BEGIN Input data

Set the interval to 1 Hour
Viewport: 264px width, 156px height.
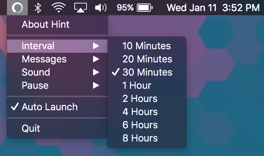point(147,85)
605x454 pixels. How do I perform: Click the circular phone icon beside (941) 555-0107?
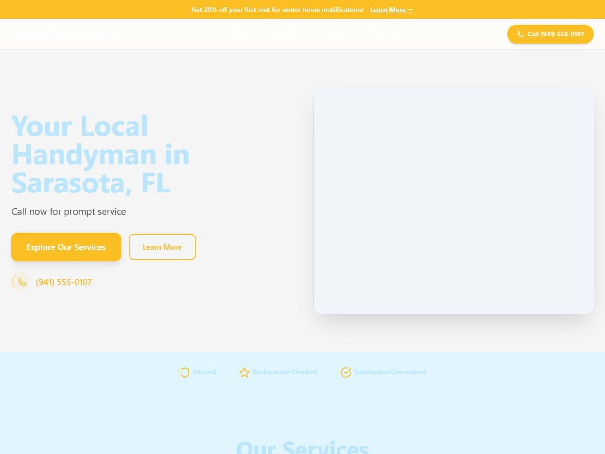pos(21,282)
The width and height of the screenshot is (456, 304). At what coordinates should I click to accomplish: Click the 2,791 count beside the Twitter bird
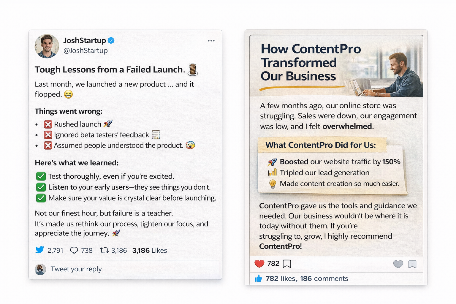(55, 250)
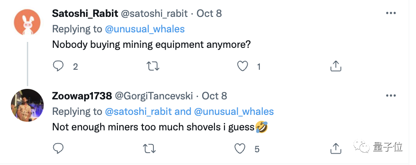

END Input data

__Problem to solve__. Output every entry word for word, but omit the pictures.

__Result__.
Set the interval to 1 Hour
Viewport: 264px width, 156px height.
point(147,85)
605x454 pixels. How do I perform: Click the circular phone icon beside (941) 555-0107?
pos(21,282)
The width and height of the screenshot is (456, 304). At what coordinates should I click to accomplish: Click the 2,791 count beside the Twitter bird
(55, 250)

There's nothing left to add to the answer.